- What you are asked to do
Please copy exactly the line that contains "Click the warning icon next to Edit Money" and every line after it through the end of the records, leaving the pictures out.

- Data extract
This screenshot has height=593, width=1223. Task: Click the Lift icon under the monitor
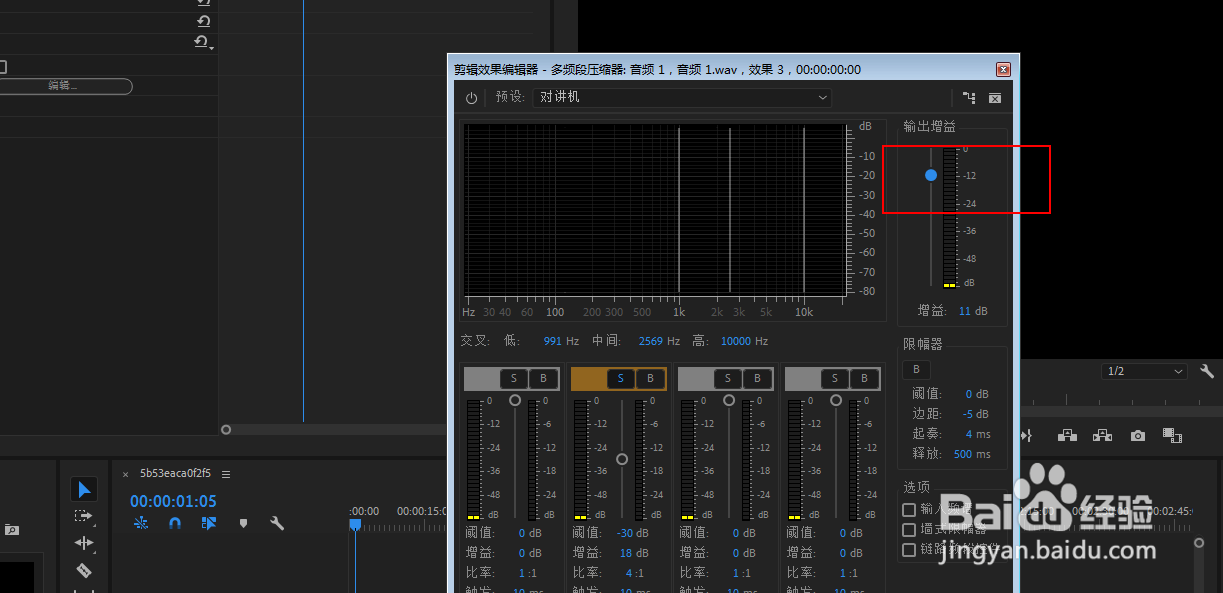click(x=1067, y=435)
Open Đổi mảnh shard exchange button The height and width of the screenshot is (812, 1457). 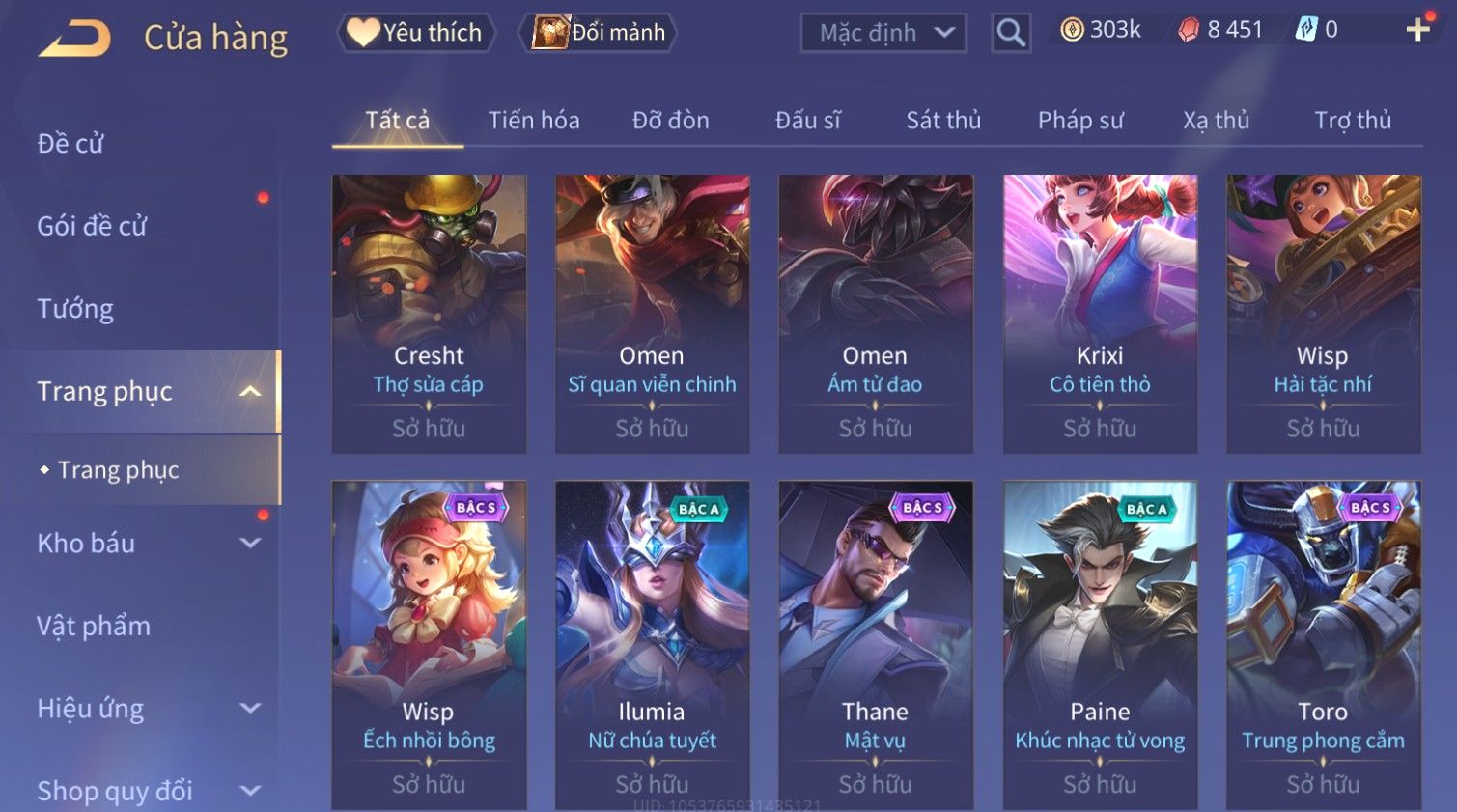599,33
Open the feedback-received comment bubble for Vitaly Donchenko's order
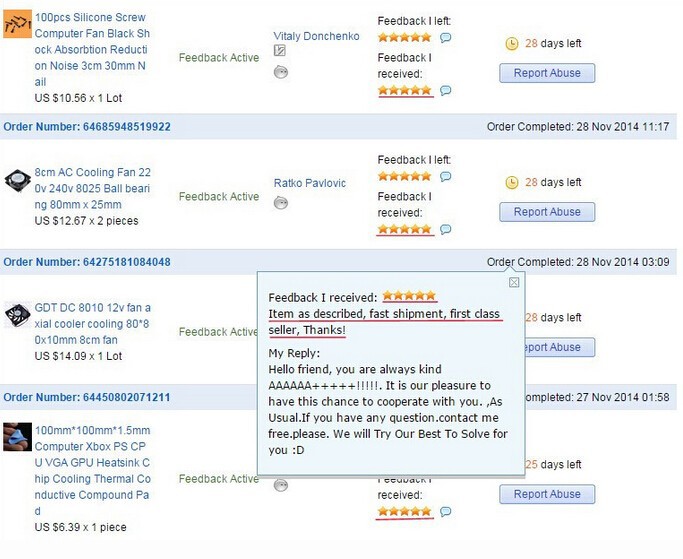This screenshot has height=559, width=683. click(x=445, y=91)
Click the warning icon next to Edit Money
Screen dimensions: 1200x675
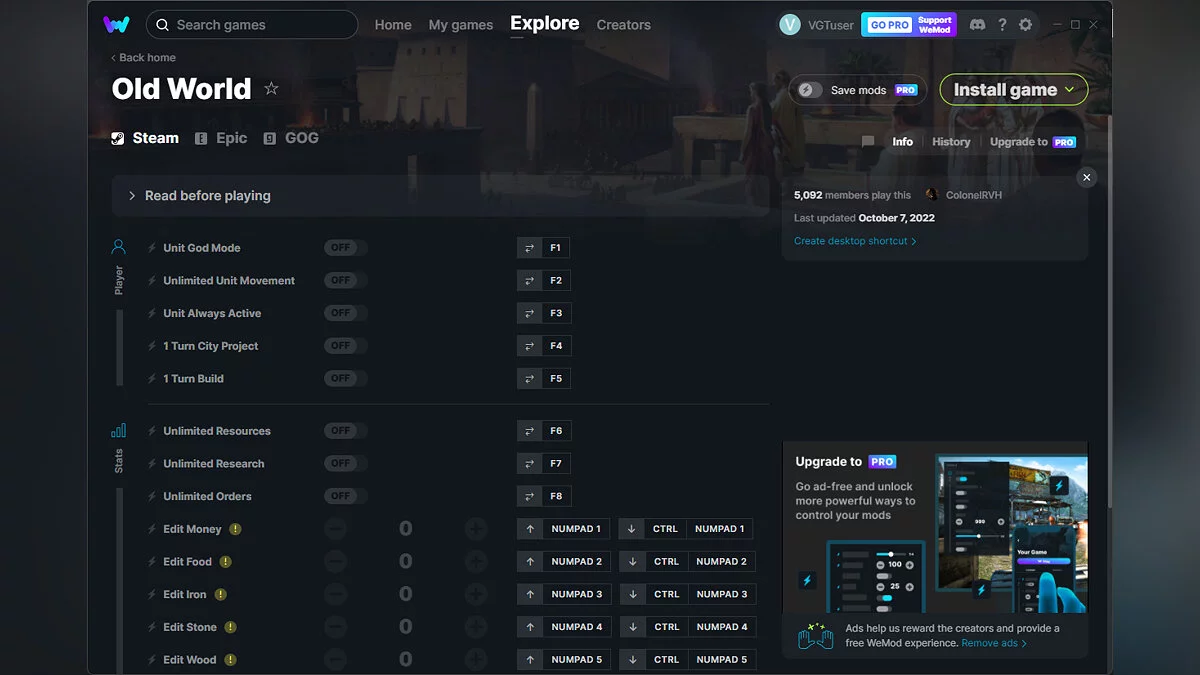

- Result of the exercise
Click the warning icon next to Edit Money
Screen dimensions: 1200x675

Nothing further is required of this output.